Приехали к тренеру домой, а может и на дачу, в районе Хлебниковского лесопарка. Место глухое, дом на отшибе, темно, хоть глаз выколи: тренировка закончилась в восемь, пока добрались - без четверти девять, а на дворе конец сентября. Толик застрял на пороге, тренер не пригласил его пройти дальше. Сам он быстро, не разуваясь, направился в дальнюю комнату, и через минуту вернулся с охотничьим ружьем.
- Пошли.
Они прошагали около километра по лесу параллельно кольцевой дороге в направлении Алтуфьевского шоссе, передвигаясь практически на ощупь. Можно было бы идти по обочине вдвое быстрей, но тренер, видимо, не хотел показываться на людях ночью с ружьем и подъехать к цели на машине тоже по какой-то причине не хотел. Все это здорово напоминало детские игры в "войнушку", за исключением того, что Жигунов ни по возрасту - через три месяца шестнадцать, ни по комплекции - восемьдесят пять килограмм, перворазрядник по вольной борьбе, на ребенка походил. Тренер - тем более. И ружье было настоящим.
Вышли к просеке. Вдоль нее тянулась линия электропередач, и деревянные фонарные столбы. Некоторые фонари горели. Под одним из них, примерно метрах в тридцати сидела огромная овчарка. Увидев людей, она зарычала и медленно пошла на них. Тренер взвел оба курка и передал двустволку Толику.
- Стрелять умеешь?
Толик промолчал, подождал, пока овчарка подойдет поближе, метров на семь-восемь, и высадил заряд прямо ей в морду.
- Почему ждал так долго? - удивился тренер, - могла бы прыгнуть, не успел бы глазом моргнуть. Она сегодня утром одну девчонку чуть до смерти не задрала.
- Я же не знал, что ружье пулей заряжено, - ответил Толик, - вдруг там дробь. Вообще, я в охоте слабо разбираюсь, охотничье ружье раньше никогда в руках не держал.

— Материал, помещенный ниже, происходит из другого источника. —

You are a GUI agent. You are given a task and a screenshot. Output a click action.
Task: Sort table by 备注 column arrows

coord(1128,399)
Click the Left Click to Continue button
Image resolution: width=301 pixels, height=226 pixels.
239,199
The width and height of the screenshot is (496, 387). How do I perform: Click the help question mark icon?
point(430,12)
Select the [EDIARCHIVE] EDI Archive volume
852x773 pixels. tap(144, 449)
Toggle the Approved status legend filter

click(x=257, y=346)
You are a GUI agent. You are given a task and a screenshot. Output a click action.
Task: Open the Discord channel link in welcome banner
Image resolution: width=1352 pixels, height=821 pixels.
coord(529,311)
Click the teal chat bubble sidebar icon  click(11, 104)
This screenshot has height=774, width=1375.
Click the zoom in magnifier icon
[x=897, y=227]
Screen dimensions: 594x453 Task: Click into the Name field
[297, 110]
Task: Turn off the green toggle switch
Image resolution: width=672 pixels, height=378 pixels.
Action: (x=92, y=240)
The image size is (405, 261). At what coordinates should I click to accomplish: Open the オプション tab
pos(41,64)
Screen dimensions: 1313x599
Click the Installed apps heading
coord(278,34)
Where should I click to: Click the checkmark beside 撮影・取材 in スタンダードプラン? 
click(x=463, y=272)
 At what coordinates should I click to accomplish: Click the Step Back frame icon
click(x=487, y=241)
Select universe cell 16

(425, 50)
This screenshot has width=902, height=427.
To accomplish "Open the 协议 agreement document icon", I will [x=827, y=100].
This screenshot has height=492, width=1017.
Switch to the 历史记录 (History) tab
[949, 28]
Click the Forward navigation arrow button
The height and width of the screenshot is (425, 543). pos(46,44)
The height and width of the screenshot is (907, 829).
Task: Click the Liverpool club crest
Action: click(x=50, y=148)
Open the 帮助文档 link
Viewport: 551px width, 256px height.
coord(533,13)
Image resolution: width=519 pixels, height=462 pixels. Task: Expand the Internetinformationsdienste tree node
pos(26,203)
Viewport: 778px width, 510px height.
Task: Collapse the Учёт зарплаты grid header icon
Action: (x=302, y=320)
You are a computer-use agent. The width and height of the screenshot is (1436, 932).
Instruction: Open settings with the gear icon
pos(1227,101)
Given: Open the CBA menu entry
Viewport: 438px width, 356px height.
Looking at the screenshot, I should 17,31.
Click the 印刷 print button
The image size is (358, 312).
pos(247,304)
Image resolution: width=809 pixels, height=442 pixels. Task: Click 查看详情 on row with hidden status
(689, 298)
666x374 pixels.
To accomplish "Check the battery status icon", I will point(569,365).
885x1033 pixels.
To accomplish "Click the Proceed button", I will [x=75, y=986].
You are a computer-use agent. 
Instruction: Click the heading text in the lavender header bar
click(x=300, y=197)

Тренер взял у него двустволку и дал взамен охотничий нож.
- Дело нужно закончить.
Они подошли к столбу, у которого сидела овчарка при их появлении. Там копошились пять слепых щенков. Толик хотел спросить, зачем нож, не проще ли их утопить, а еще лучше продать на рынке или просто раздать знакомым - породистые же, но промолчал. В кармане у него лежал полиэтиленовый пакет с яблоком и бутербродом. Пакет он надел на руку, чтобы не запачкаться кровью и быстро заколол всех пятерых.
- Надо закопать, - сказал он тренеру, возвращая нож, предварительно воткнув его несколько раз в песок, чтобы стереть кровь.
- Не надо. Завтра закопают. Я скажу.
На первое дело он пошел спустя неделю. Как и положено, первый раз стоял на шухере. Работали тренер и еще один тип лет двадцати двух-двадцати трех, Толик его не знал. Похож на борца, судя по повадкам - блатной, наверняка уже отсидел.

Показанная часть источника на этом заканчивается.